▸ REQUIRED WORK:
Replace "Knicks" with "Lakers" in the stretch from the line containing "Favorite the Celtics vs Knicks game star" through the line containing "[1275, 447]", and give back only those lines with nothing else altered.
[Start GIVEN RECORDS]
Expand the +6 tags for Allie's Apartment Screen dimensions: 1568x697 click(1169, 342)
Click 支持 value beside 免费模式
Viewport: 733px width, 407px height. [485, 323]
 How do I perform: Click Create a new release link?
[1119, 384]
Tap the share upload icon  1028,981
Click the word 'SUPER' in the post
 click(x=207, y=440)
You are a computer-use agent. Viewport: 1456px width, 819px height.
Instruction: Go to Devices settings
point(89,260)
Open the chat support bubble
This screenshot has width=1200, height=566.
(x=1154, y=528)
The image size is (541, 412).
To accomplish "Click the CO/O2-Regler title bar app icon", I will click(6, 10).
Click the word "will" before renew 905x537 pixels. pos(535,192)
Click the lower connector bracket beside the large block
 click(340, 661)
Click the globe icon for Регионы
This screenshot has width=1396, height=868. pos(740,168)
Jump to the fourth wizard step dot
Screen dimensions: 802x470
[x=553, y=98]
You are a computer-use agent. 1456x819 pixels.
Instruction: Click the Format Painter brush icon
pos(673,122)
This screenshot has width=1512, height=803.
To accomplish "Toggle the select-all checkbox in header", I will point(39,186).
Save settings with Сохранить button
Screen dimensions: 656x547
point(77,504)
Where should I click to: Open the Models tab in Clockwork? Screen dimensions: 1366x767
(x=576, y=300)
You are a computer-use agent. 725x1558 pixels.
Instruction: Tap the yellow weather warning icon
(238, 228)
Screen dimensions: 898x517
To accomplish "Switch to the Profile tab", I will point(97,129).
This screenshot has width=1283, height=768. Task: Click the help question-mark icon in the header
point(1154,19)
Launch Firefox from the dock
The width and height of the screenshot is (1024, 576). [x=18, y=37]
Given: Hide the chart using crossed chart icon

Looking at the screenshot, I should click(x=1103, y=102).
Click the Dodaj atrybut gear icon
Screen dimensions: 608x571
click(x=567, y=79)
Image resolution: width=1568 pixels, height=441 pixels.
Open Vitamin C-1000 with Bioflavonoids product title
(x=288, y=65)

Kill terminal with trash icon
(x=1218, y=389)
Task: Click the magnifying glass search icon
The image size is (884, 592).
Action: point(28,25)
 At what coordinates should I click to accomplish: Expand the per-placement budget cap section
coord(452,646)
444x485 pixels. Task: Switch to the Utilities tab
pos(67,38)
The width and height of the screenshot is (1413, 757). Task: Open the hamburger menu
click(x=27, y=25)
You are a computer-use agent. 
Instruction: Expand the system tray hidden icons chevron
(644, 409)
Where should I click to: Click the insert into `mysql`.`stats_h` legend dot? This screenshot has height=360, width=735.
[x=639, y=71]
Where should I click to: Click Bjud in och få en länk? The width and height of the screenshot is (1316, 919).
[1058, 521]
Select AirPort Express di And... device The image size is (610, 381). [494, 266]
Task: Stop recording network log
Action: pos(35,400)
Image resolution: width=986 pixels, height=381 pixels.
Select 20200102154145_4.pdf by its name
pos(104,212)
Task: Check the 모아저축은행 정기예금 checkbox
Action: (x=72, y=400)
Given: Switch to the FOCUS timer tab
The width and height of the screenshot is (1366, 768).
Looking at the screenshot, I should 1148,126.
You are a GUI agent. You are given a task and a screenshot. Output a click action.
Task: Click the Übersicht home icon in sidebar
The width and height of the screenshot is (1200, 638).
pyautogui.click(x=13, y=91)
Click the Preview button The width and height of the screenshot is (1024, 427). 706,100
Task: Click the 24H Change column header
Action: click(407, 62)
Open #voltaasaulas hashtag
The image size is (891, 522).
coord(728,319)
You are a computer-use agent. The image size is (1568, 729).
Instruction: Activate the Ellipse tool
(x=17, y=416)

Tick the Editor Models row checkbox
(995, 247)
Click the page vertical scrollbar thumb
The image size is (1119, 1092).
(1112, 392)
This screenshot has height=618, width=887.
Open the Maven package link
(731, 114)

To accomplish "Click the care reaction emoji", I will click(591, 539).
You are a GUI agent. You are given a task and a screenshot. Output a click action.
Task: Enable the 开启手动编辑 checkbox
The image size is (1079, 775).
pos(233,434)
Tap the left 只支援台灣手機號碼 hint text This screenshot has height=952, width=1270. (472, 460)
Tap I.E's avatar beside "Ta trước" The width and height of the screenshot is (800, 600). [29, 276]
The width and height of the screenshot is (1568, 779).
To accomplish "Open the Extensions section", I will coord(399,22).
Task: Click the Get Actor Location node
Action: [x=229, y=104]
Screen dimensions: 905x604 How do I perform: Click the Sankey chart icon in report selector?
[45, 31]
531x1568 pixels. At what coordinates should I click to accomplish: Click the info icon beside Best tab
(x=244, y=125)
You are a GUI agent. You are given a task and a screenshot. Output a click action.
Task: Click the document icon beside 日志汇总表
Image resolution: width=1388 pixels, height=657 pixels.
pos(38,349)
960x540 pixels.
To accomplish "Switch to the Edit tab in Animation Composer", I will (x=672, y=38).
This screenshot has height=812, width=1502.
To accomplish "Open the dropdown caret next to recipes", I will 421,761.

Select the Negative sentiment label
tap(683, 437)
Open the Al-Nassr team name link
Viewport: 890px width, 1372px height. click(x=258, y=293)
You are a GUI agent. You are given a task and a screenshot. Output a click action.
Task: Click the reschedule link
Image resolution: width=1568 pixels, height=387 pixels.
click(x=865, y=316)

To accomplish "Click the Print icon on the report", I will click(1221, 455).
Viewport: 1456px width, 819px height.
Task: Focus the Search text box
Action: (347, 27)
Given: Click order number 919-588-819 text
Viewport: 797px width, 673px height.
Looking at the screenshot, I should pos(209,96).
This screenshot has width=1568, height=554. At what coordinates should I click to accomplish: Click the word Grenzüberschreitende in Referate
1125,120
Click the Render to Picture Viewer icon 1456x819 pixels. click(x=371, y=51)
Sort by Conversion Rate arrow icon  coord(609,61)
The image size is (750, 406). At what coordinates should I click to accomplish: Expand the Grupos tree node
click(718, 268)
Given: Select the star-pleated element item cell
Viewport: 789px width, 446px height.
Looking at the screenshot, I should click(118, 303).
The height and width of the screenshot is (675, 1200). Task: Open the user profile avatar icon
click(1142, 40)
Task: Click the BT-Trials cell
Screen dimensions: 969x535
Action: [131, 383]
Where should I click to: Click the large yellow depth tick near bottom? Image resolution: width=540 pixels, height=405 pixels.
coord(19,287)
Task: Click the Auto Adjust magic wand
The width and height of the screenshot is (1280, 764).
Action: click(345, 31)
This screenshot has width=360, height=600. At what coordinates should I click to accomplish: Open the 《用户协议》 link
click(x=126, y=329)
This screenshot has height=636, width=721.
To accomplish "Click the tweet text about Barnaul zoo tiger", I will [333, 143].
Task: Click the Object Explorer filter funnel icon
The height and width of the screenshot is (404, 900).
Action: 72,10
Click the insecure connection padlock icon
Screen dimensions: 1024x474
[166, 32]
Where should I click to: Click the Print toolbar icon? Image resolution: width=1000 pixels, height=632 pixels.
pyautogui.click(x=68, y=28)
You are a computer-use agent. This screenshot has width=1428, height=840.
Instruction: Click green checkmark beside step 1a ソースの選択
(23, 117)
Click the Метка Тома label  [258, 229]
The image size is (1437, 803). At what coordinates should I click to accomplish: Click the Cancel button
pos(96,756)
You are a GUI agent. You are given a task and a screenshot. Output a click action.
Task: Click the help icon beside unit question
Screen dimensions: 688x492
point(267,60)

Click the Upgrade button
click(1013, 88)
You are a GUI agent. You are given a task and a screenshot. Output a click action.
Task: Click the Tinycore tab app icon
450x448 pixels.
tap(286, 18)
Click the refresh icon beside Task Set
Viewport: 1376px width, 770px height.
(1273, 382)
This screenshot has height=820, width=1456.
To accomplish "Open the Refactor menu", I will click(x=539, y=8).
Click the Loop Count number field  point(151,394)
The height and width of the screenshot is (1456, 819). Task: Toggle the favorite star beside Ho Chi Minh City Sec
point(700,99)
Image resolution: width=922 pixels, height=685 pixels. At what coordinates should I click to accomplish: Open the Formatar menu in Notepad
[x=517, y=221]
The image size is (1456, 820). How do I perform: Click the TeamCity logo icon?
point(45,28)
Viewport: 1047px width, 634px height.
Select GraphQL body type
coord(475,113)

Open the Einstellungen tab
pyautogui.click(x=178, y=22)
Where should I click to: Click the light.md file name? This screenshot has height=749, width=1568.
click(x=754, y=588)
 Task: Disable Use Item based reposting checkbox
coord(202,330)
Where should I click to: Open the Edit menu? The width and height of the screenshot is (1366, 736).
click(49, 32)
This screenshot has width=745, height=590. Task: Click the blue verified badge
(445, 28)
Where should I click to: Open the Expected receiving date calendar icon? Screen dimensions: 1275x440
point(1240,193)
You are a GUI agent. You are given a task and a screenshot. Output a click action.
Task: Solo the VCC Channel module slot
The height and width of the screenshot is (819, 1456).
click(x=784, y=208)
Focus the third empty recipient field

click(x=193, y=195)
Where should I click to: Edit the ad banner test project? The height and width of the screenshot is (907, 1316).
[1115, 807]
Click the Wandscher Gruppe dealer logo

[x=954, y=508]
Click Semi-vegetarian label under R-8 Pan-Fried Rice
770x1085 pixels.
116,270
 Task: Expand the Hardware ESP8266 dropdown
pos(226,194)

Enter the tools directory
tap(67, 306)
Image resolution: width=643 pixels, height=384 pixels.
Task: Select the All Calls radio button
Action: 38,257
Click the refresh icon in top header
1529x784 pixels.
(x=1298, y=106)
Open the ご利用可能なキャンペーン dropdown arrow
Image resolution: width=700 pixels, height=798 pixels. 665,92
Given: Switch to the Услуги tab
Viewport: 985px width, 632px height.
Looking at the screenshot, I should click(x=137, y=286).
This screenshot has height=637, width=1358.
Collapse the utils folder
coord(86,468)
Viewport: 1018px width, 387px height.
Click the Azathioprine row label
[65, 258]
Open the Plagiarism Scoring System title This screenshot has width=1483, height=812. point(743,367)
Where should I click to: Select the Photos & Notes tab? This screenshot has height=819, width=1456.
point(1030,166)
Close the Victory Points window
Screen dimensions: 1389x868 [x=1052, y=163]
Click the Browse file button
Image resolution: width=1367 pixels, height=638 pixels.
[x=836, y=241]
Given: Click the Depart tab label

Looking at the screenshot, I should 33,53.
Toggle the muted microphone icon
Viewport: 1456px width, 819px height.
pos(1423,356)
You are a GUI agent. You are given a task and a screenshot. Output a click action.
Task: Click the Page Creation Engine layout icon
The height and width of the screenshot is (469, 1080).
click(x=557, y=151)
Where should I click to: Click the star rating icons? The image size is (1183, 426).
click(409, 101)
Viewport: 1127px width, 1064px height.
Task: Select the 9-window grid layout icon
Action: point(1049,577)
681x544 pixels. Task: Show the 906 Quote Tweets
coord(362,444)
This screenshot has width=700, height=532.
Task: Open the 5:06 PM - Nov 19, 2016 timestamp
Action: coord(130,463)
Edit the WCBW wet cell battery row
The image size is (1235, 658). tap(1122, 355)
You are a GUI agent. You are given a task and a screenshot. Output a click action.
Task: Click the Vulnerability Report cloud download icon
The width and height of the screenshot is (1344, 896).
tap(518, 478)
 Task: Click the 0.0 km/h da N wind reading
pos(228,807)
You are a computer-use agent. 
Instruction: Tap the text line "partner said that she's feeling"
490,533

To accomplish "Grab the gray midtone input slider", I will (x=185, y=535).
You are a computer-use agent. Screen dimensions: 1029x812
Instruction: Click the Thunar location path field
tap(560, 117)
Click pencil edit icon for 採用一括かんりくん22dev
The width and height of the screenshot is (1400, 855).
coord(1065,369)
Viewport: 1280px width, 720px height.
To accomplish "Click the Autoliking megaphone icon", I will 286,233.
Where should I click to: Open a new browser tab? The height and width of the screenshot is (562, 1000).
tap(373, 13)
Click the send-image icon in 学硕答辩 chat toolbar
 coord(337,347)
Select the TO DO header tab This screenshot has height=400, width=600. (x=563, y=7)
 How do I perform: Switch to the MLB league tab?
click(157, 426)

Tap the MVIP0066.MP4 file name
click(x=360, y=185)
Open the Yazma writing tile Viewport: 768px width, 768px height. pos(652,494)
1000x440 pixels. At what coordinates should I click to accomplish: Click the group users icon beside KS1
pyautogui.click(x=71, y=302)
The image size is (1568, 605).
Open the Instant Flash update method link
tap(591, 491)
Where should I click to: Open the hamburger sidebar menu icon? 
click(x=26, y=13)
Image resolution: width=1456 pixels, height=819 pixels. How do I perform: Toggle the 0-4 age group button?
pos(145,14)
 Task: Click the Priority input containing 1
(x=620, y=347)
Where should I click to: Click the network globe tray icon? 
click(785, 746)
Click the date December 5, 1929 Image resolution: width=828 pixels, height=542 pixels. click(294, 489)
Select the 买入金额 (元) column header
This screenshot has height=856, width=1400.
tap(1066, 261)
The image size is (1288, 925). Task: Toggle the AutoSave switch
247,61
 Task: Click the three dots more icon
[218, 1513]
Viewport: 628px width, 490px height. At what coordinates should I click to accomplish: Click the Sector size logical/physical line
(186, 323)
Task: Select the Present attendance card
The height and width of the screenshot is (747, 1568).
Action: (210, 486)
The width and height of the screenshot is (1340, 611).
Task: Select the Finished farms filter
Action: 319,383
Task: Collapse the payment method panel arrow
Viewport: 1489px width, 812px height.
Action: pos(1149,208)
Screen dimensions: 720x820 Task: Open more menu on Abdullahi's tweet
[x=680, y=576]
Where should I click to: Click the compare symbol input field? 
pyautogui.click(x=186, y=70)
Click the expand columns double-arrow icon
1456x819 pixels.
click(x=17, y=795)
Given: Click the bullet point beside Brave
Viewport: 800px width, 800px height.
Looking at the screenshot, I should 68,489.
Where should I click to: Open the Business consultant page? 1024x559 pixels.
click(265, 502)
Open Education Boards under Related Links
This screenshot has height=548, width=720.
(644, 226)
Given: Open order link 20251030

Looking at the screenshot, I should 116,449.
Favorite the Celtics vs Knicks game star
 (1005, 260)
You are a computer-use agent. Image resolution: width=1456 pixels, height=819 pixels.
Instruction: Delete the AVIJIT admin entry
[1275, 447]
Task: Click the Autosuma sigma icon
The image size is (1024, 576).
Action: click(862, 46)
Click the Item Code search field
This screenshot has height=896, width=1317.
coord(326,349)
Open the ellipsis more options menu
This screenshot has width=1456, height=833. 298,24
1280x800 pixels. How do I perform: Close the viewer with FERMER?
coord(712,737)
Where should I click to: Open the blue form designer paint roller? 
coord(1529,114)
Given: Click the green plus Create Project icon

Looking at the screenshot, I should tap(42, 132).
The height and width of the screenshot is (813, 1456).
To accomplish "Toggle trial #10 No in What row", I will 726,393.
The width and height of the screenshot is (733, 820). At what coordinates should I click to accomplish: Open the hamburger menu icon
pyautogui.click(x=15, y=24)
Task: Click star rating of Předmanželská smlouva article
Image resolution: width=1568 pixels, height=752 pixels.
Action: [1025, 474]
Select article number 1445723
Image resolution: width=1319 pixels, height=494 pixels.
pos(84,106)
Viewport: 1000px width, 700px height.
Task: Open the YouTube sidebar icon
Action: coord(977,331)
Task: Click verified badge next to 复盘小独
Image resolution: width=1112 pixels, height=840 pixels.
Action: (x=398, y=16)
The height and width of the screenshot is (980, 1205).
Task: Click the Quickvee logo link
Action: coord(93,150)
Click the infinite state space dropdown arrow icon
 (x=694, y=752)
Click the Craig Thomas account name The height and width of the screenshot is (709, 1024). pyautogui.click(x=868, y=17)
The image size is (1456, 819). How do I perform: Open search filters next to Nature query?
[End GIVEN RECORDS]
▸ RESPONSE BELOW:
Favorite the Celtics vs Lakers game star
 (1005, 260)
You are a computer-use agent. Image resolution: width=1456 pixels, height=819 pixels.
Instruction: Delete the AVIJIT admin entry
[1275, 447]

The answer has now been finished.